Set in a not-too-distant America, I CHEERFULLY REFUSE is the tale of a bereaved musician setting sail across a sentient Lake Superior in search of his departed, deeply beloved, bookselling wife. Rainy, an endearing bear of an Orphean narrator, seeks refuge in the harbors, fogs and remote islands of the inland sea. Encountering lunatic storms and rising corpses from the warming depths, Rainy finds on land an illiterate and increasingly desperate people, a malignant billionaire ruling class, crumbled infrastructure, and a lawless society. Amidst the Swiftean challenges of life at sea and no safe landings, Rainy is lifted by the beauty around him, surprising humor, generous strangers, and an unexpected companion in a young girl who comes aboard. And as his innate guileless nature begins to make an inadvertent rebel of him, Rainy’s private quest for the love of his life grows into something wider and wilder, sweeping up friends and foes alike in his strengthening wake.

I CHEERFULLY REFUSE epitomizes the “musical, sometimes magical and deeply satisfying kind of storytelling” (Los Angeles Times) for which Leif Enger is cherished.

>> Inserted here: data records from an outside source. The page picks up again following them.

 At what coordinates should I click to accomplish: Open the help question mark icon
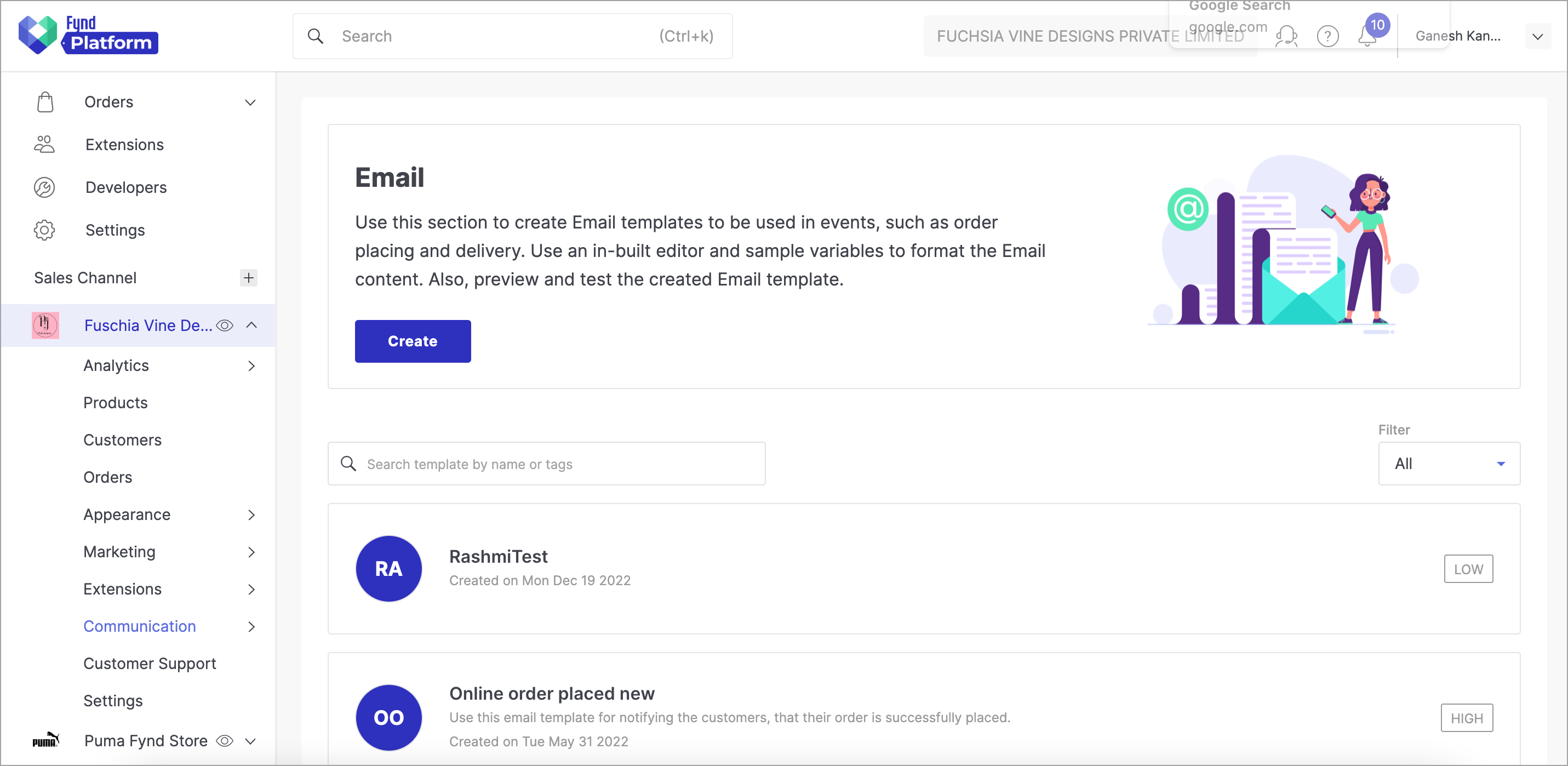point(1327,37)
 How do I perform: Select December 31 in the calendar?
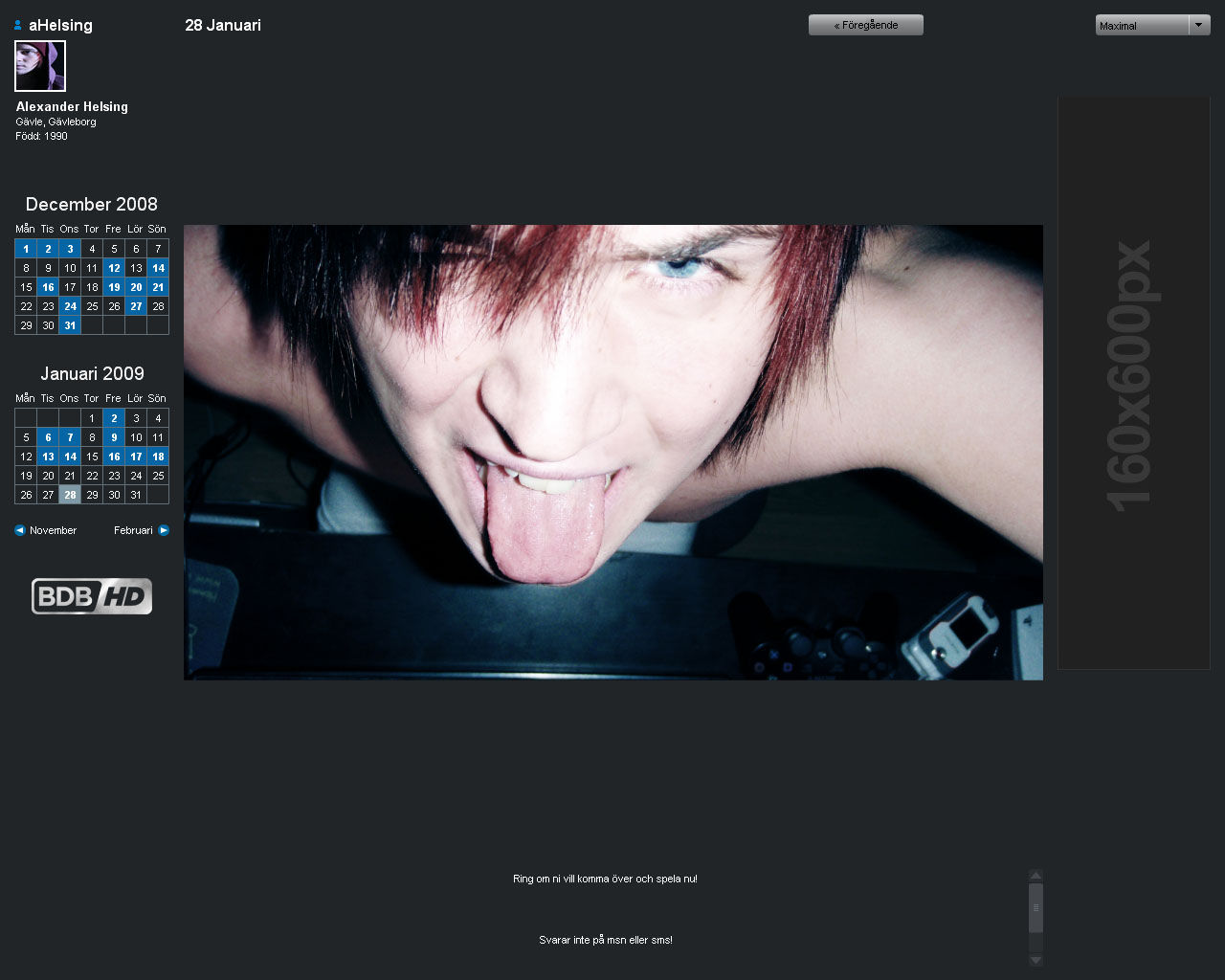pyautogui.click(x=70, y=325)
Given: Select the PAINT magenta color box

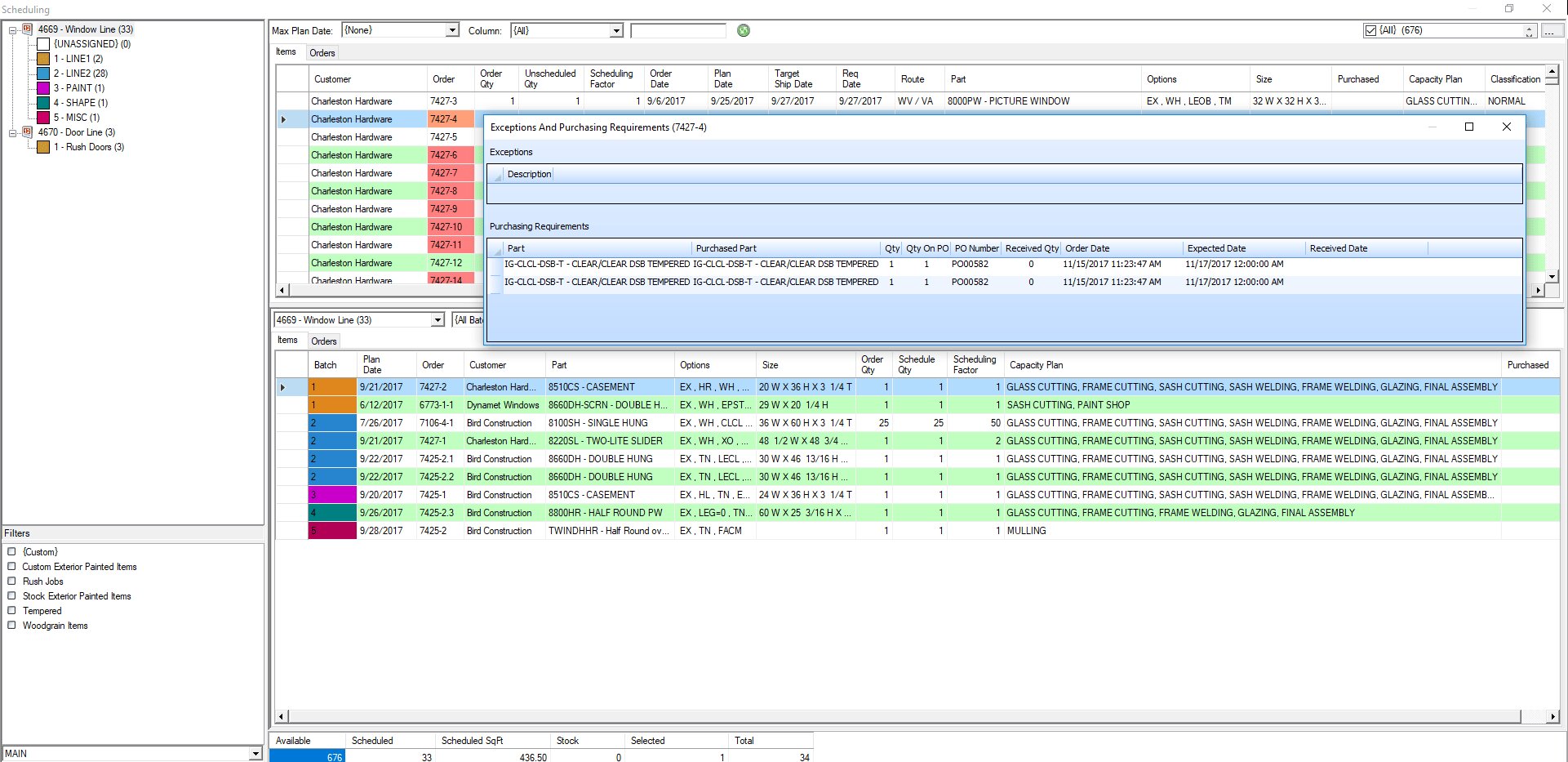Looking at the screenshot, I should [43, 88].
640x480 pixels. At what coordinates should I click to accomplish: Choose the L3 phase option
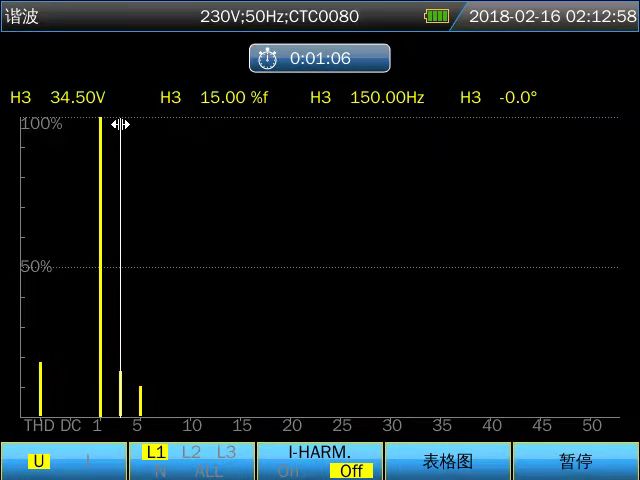click(x=226, y=452)
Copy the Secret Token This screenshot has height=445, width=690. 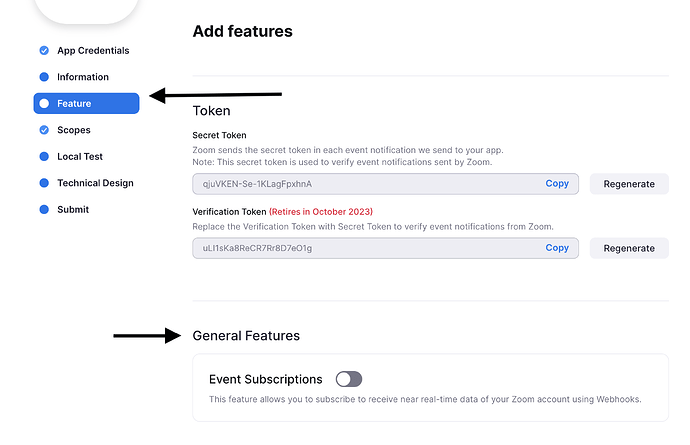(557, 184)
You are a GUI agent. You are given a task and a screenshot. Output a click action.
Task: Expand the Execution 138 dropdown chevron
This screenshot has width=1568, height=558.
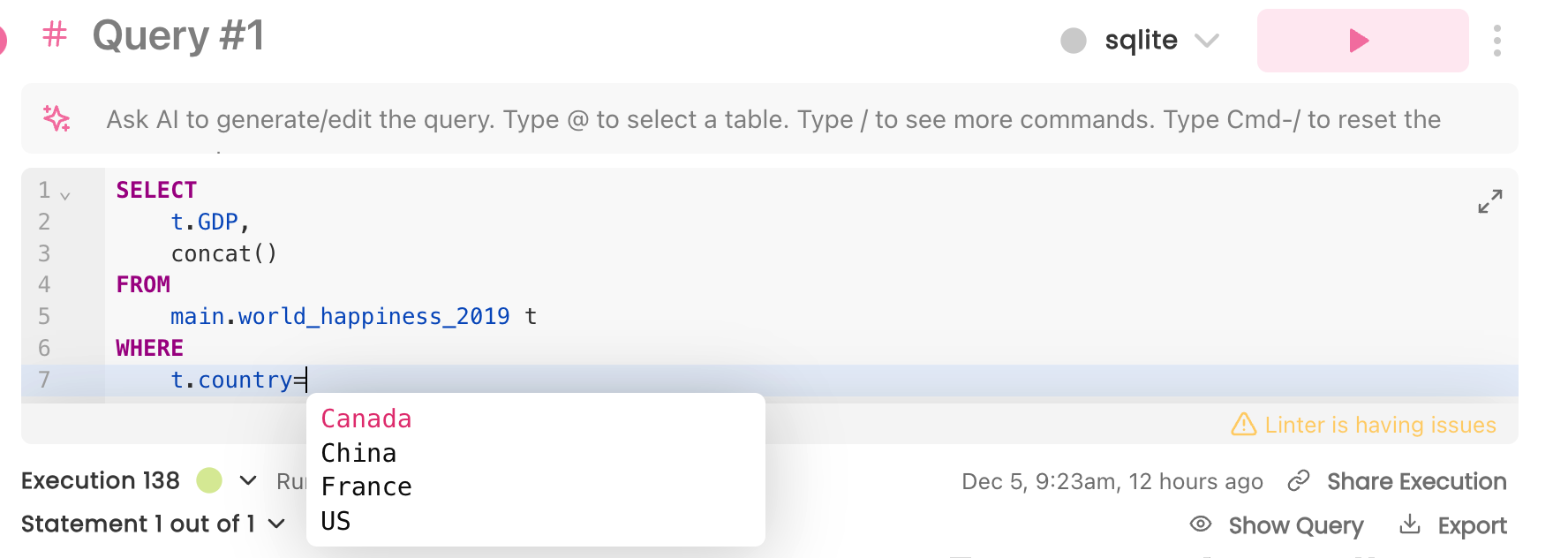[x=248, y=480]
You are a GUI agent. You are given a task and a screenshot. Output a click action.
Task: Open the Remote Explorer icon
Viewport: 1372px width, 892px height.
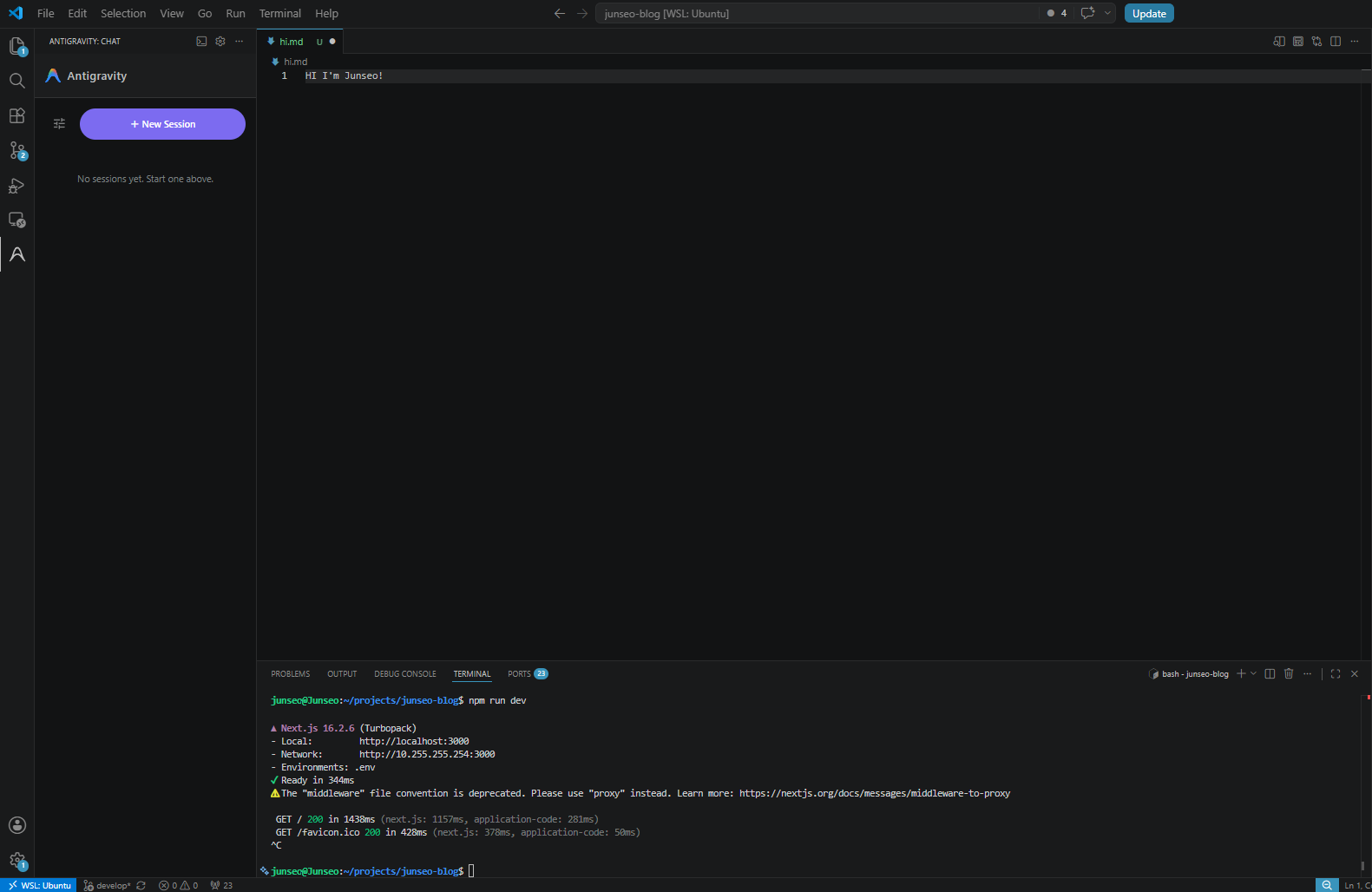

Leif Enger was raised in Osakis, Minnesota, and worked as a reporter and producer for Minnesota Public Radio before writing his bestselling debut novel Peace Like a River, which won the Independent Publisher Book Award and was one of the Los Angeles Times and Time Magazine’s Best Books of the Year. His second novel, So Brave, Young, and Handsome, was also a national bestseller, No. 8 on Amazon’s Top 100 Editors’ Picks and a Midwest Booksellers’ Choice Award Honor Book for Fiction. His third novel, Virgil Wander, was longlisted for the Carnegie Medal for Excellence in Fiction, and was named a best book of the year by Amazon, Library Journal, Bookpage, and Chicago Public Library. He lives with his wife in Duluth, MN.